(Element and text location data)
■ ■ ■ ■

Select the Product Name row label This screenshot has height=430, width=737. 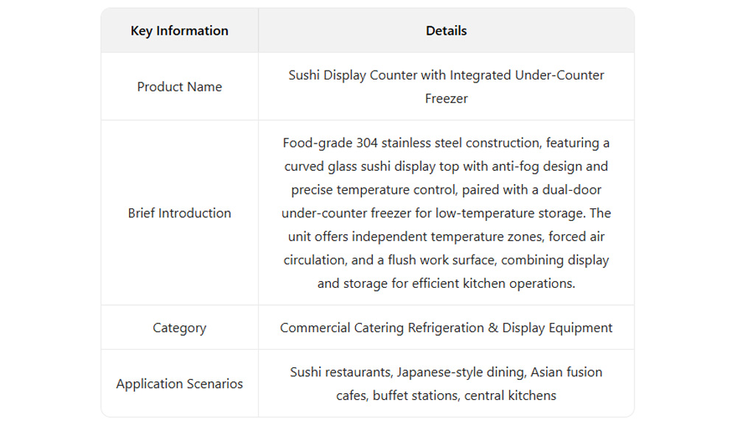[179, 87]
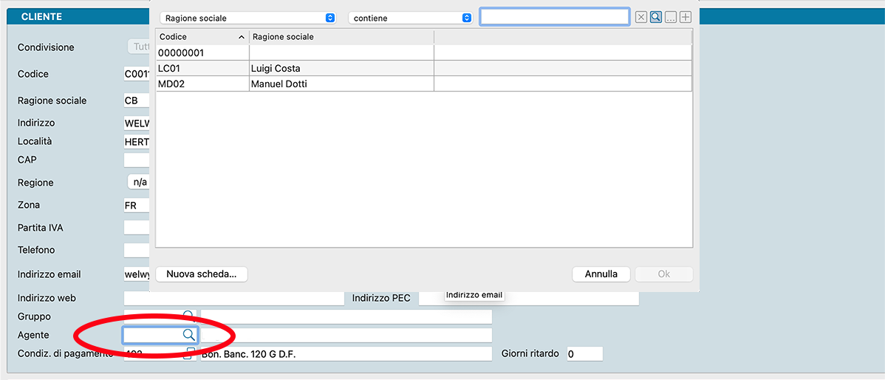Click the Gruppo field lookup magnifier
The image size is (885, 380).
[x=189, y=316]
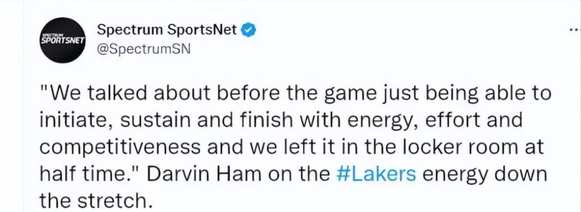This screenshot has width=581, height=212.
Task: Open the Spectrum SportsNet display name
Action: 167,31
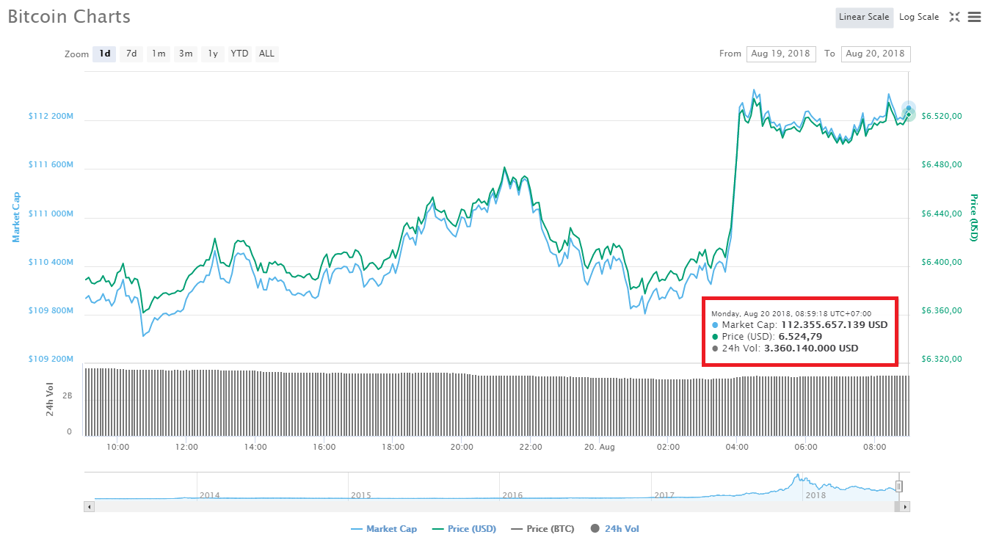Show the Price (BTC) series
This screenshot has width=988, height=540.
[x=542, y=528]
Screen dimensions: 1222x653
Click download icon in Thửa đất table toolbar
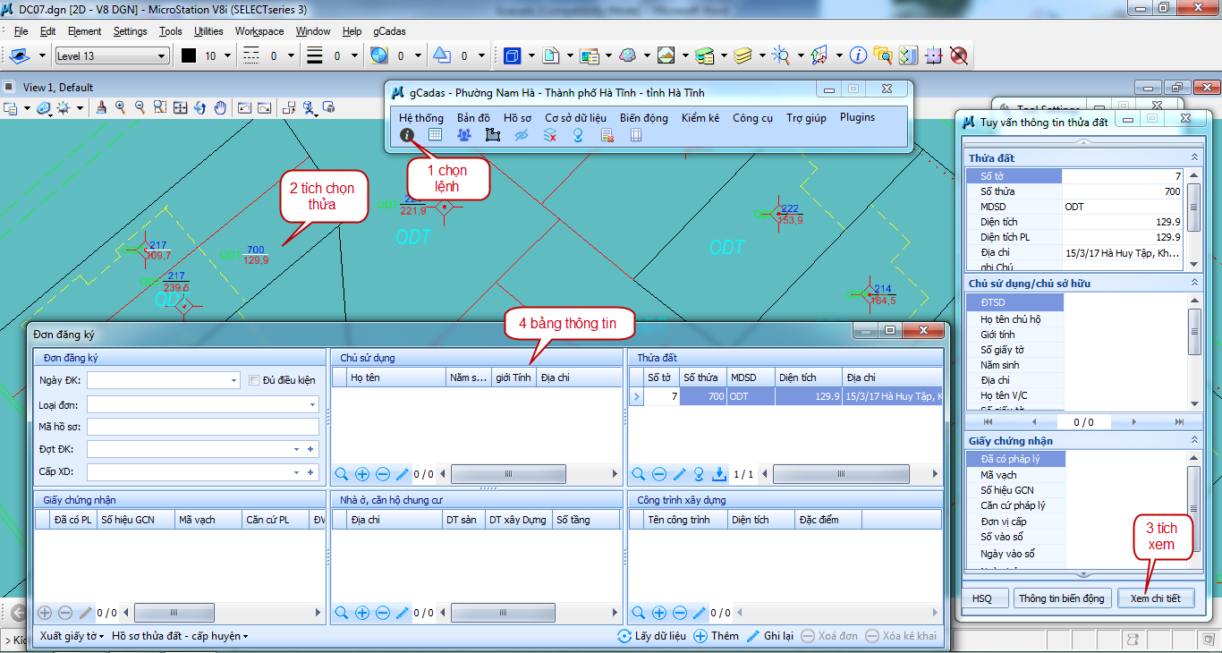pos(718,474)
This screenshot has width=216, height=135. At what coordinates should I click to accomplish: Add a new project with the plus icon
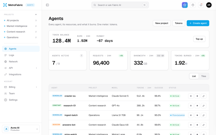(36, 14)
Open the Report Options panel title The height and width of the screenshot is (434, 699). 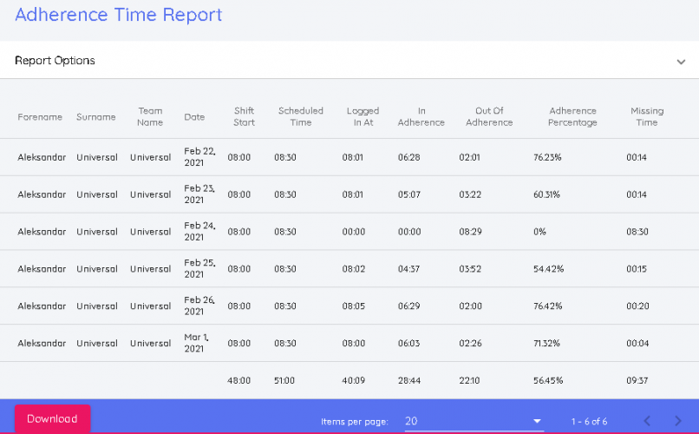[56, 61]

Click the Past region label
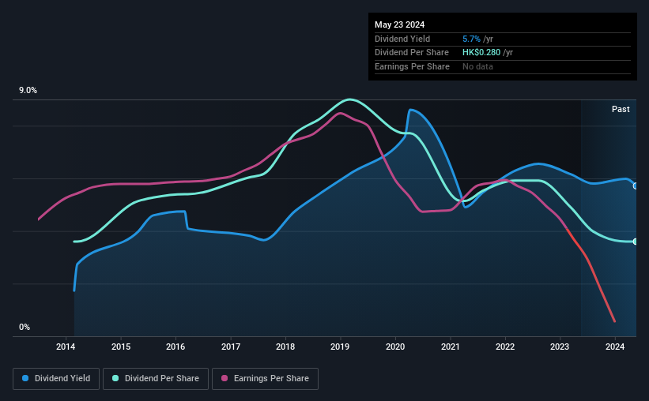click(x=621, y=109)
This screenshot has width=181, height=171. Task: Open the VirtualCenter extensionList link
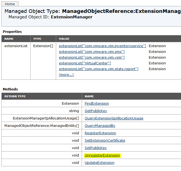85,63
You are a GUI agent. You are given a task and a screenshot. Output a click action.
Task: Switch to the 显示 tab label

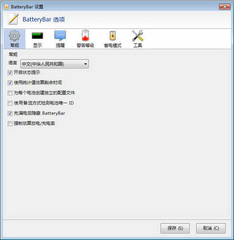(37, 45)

■ ■ ■ ■

Aim:
Swap "tab label" for "tab header" in the listing, starting with the line with "You are a GUI" and going on through the end of the listing, and reproduce only those lines with nothing else changed. Leave the pictures out of your answer.

Task result:
You are a GUI agent. You are given a task and a screenshot. Output a click action.
Task: Switch to the 显示 tab header

(37, 45)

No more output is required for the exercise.